Overall, I think the status of the paper is not ready for acceptance in this journal and it would need a complete rewritten process, beyond what is expected as a major revision.

[1] Meester, B. D., Maroy, W., Dimou, A., Verborgh, R., & Mannens, E. (2017, May). Declarative data transformations for Linked Data generation: the case of DBpedia. In European Semantic Web Conference (pp. 33-48). Springer, Cham.
[2] Jozashoori, S., Chaves-Fraga, D., Iglesias, E., Vidal, M. E., & Corcho, O. (2020, November). Funmap: Efficient execution of functional mappings for knowledge graph creation. In International Semantic Web Conference (pp. 276-293). Springer, Cham.
[3] Calvanese, D., Cogrel, B., Komla-Ebri, S., Kontchakov, R., Lanti, D., Rezk, M., ... & Xiao, G. (2017). Ontop: Answering SPARQL queries over relational databases. Semantic Web, 8(3), 471-487.
[4] Arenas-Guerrero, J., Chaves-Fraga, D., Toledo, J., Pérez, M. S., & Corcho, O. (2022). Morph-kgc: Scalable knowledge graph materialization with mapping partitions. Semantic Web.
[5] Arenas-Guerrero, J., Scrocca, M., Iglesias-Molina, A., Toledo, J., Gilo, L. P., Dona, D., ... & Chaves-Fraga, D. (2021). Knowledge graph construction with R2RML and RML: an ETL system-based overview.

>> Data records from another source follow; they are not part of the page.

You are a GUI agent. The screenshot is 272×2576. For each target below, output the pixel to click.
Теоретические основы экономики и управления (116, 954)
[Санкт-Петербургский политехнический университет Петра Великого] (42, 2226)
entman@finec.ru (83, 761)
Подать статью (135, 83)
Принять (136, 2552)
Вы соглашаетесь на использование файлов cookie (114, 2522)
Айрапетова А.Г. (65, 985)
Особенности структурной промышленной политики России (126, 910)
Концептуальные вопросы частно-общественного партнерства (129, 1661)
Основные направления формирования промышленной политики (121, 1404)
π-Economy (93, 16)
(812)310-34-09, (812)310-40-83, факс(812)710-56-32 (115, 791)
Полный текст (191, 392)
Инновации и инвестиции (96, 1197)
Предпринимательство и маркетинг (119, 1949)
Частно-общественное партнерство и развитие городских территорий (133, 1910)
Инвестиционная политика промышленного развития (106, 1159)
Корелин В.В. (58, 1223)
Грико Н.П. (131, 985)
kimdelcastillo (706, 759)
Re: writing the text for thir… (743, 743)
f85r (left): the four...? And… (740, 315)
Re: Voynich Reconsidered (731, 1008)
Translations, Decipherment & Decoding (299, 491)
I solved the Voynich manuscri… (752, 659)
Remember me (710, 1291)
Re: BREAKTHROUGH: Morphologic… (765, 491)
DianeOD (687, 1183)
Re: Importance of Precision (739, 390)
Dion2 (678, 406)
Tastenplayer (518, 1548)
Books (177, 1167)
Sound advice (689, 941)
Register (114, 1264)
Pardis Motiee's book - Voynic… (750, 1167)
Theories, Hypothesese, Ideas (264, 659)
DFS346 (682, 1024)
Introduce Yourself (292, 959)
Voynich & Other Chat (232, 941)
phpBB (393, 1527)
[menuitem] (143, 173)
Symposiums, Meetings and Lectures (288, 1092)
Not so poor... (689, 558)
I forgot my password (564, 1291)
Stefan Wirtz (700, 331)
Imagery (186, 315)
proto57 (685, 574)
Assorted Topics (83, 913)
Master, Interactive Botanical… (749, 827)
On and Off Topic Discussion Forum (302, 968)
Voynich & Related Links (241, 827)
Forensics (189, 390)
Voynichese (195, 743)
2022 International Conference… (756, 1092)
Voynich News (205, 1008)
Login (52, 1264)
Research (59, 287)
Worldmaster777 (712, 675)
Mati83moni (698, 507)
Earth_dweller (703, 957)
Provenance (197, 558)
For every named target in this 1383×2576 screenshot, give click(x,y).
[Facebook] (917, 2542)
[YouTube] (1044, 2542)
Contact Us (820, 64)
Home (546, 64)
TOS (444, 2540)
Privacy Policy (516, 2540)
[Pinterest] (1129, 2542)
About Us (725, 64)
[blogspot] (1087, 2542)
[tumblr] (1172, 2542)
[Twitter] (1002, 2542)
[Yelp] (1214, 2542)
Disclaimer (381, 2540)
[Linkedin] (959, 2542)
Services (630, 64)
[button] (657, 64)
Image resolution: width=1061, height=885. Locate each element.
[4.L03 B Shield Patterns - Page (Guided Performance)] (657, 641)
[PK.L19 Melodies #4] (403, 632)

[6] Mandilaras, G., & Koubarakis, M. (2021, October). Scalable Transformation of Big Geospatial Data into Linked Data. In International Semantic Web Conference (pp. 480-495). Springer, Cham.
[7] Kyzirakos, K., Savva, D., Vlachopoulos, I., Vasileiou, A., Karalis, N., Koubarakis, M., & Manegold, S. (2018). GeoTriples: Transforming geospatial data into RDF graphs using R2RML and RML mappings. Journal of Web Semantics, 52, 16-32.
[8] Bereta, K., Xiao, G., & Koubarakis, M. (2019). Ontop-spatial: Ontop of geospatial databases. Journal of Web Semantics, 58, 100514.